Generation: Freedom Workers


Freedom can mean a lot of things. But in every sense of the word, it liberates.

In the late 70s, when my grandparents moved their family here from Hong Kong, they found work at a bicycle apparel company. Paychecks paid for a home and food. Before my dad had his start in the Silicon Valley, he had learned all there was to learn at an ice cream shop, a restaurant, a bank, and even a butcher shop. Paychecks paid for tuition and his family’s expenses. In short, they had a very narrow interpretation of employment, but it wasn’t out of choice; it was out of necessity. It was everything but liberating.

That American Dream-esque story may not be familiar to a lot of us, and that’s because our labor market is no longer structured that way--at least not in our generation’s expectations. Without studying the economy and labor in extreme depth, it’s clear that our employment trends are taking another turn, for freedom. It doesn’t take a genius to see that the market is adopting a whole new attitude of “work”.

It’s not the industrial era anymore, and workplaces everywhere are finally beginning to catch on. Unless we’re talking Big Ag, the mass production approach to work is outdated and dysfunctional for the modern employee. The cookie-cutter nine to five workday compensated with baseline salary and benefits paints a very different picture today. Sure, we still want all the same things with benefits, vacation time, and bonuses (the fortunate ones), but more than anything, we want flexibility.

Rather than shaping your life around work, work shapes itself around you. Imagine that.
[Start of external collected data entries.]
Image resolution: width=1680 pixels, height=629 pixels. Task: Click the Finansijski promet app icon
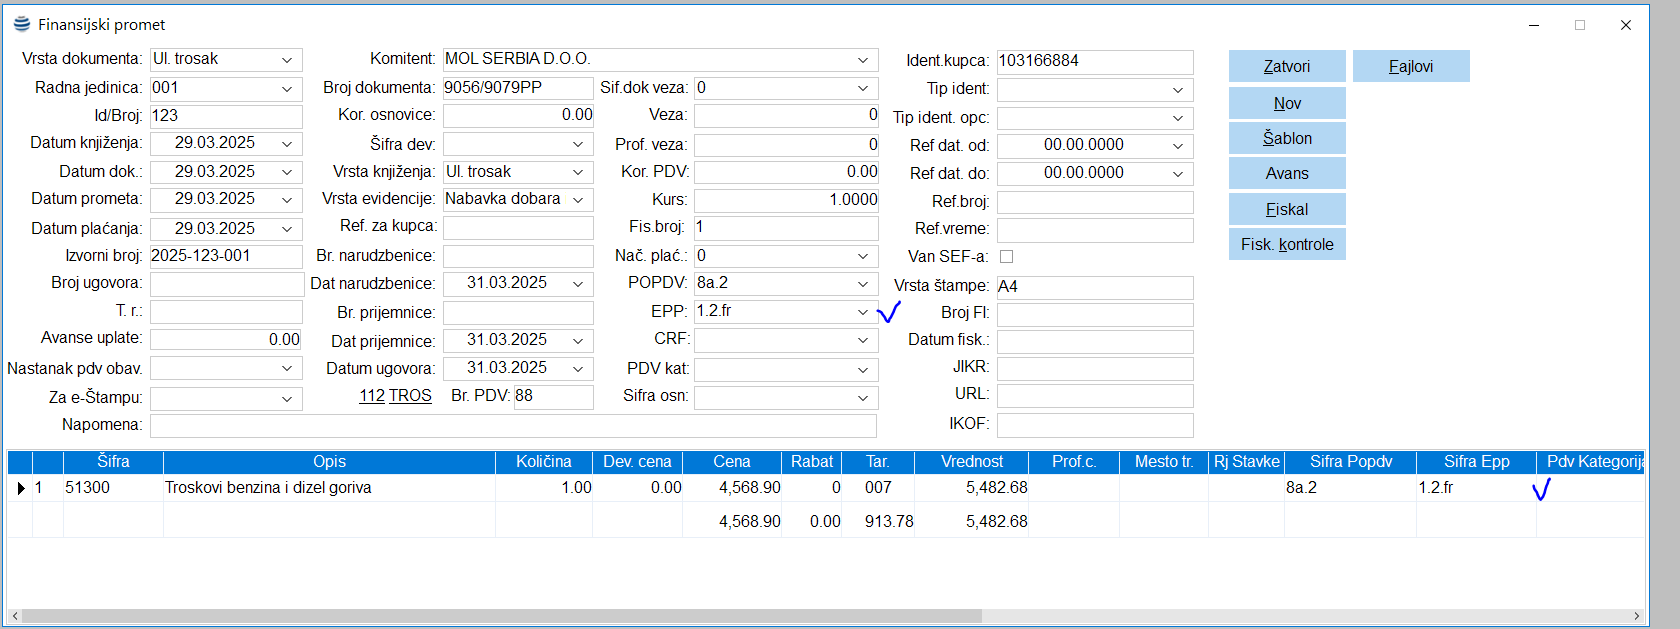pos(21,24)
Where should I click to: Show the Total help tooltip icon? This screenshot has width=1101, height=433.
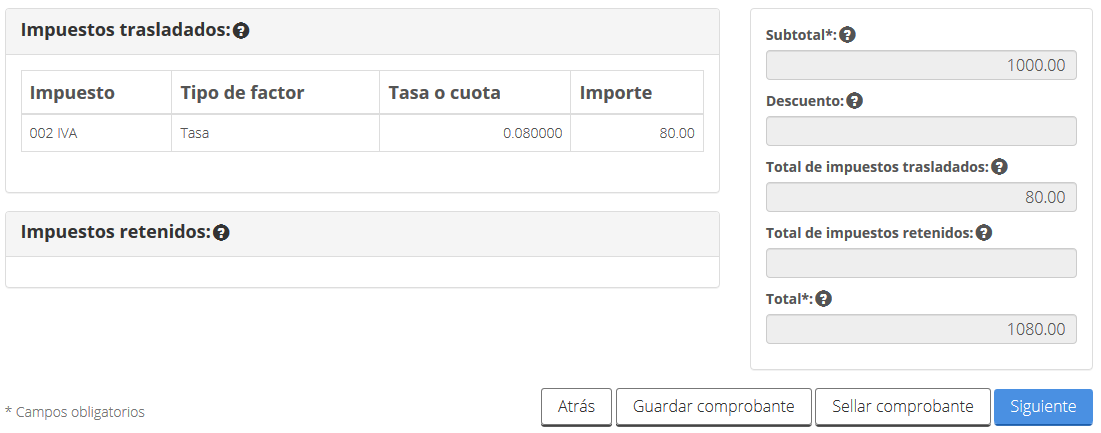824,299
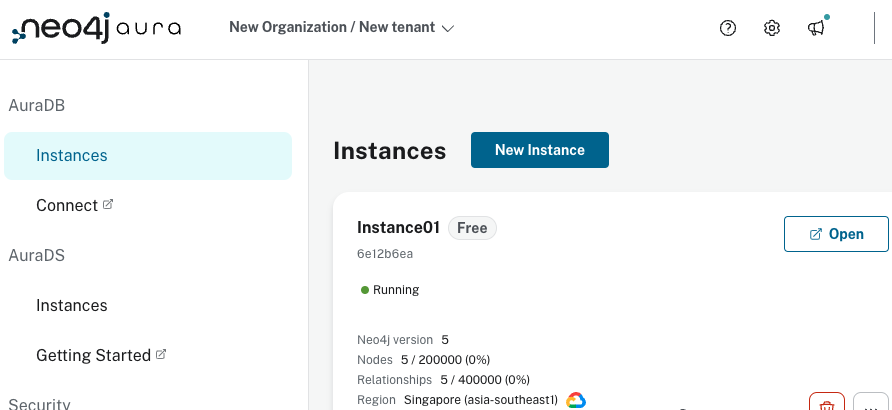This screenshot has width=892, height=410.
Task: Open the help question mark icon
Action: [x=728, y=28]
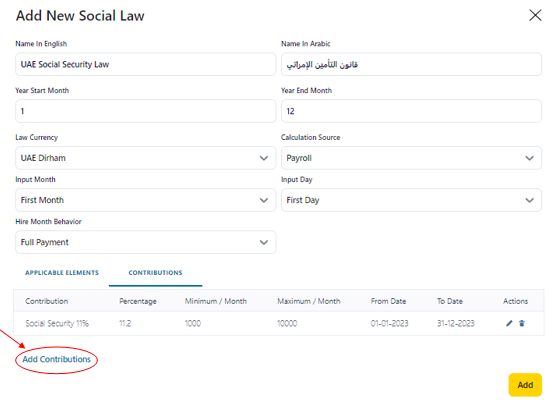Focus the Name In English field
The height and width of the screenshot is (407, 553).
point(145,64)
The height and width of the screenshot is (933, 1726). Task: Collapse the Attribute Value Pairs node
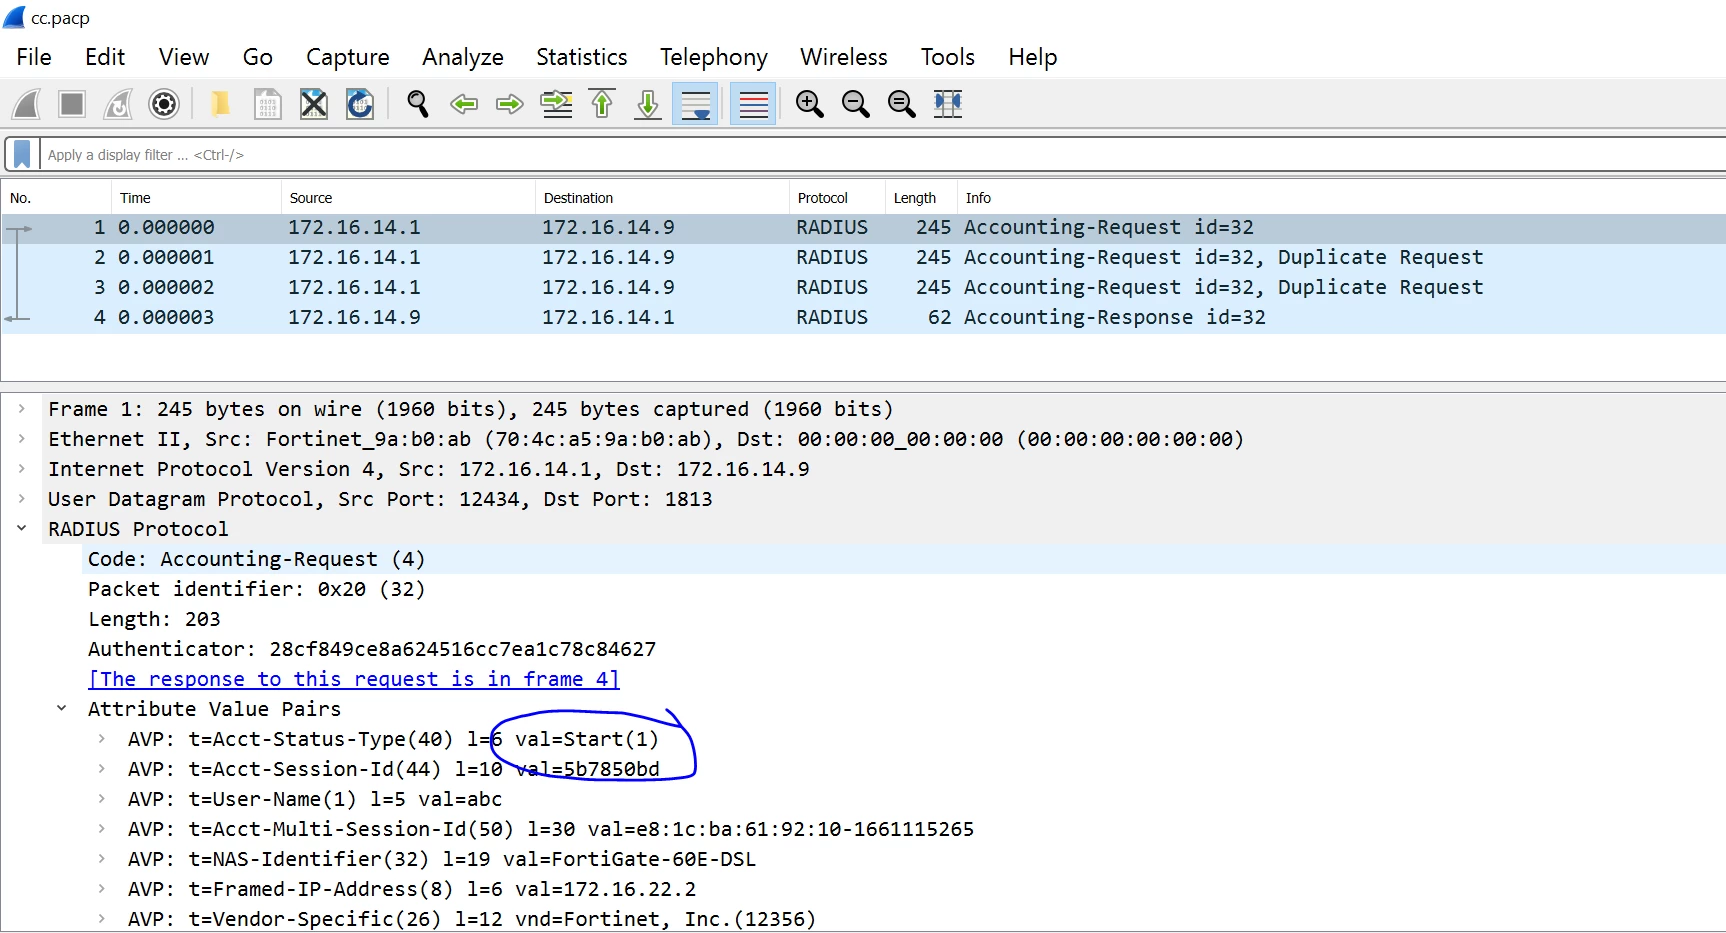(x=61, y=709)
It makes all the difference when you’re a parent trying to build a family, a recent graduate trying to build a career, or just someone who wants a life outside of meetings and offices.

These days, Millenials want and look for perks like the ability to work remotely, housekeeping, gym memberships, and cafeteria meals. Marital woes or dieting? Consulting firm Deloitte provides its employees with services like personal trainers and marriage counselors. Clif Bar, a food company that’s been around since the ‘90s, offers on-site “concierge services”--car washes, haircuts, laundry--at their headquarters. It’s as though blurring the lines between personal and professional life is a good thing now.
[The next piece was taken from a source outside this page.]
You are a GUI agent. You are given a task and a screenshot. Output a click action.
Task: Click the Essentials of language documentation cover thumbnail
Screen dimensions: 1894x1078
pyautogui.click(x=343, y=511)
With this movement, companies old and new are seeing the virtue to offering non-monetary incentives to ensure employees are stress-free and focused on producing quality work. Many are convinced that employees’ happiness factors are directly tied to their productivity in the workplace. And they’re right.

In a decade-long study, Harvard Business School professor Teresa Amabile and independent researcher Steven Kramer analyzed over 12,000 diary entries from 238 employees at seven different companies. They found that a third of those 12,000 entries implicated feelings of “frustration, disdain or disgust”. There’s a plethora of research pointing to this problem of a dissatisfied workforce. Gallup even estimates that each year it costs our country between $250 and $300 billion in lost productivity resulting from “disengaged” workers. Things get expensive when the labor market is unhappy.
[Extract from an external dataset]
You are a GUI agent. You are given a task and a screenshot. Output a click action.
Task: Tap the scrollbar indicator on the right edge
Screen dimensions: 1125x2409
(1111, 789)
One can imagine what my family perceives of my decisions to volunteer and freelance, pursue professional school, and dive into nonprofit management. My vision of “making it” is the complete polar opposite from their experience. My lifestyle approach may not yield an immediate Return on Investment, but it does yield overall fulfillment. And as we’ve learned, that’s priceless in our economy.

Work doesn’t have to be work. More importantly, it can be out of both choice and necessity. As Patrick Henry told the Virginia Convention, “Give me Liberty, or give me Death!”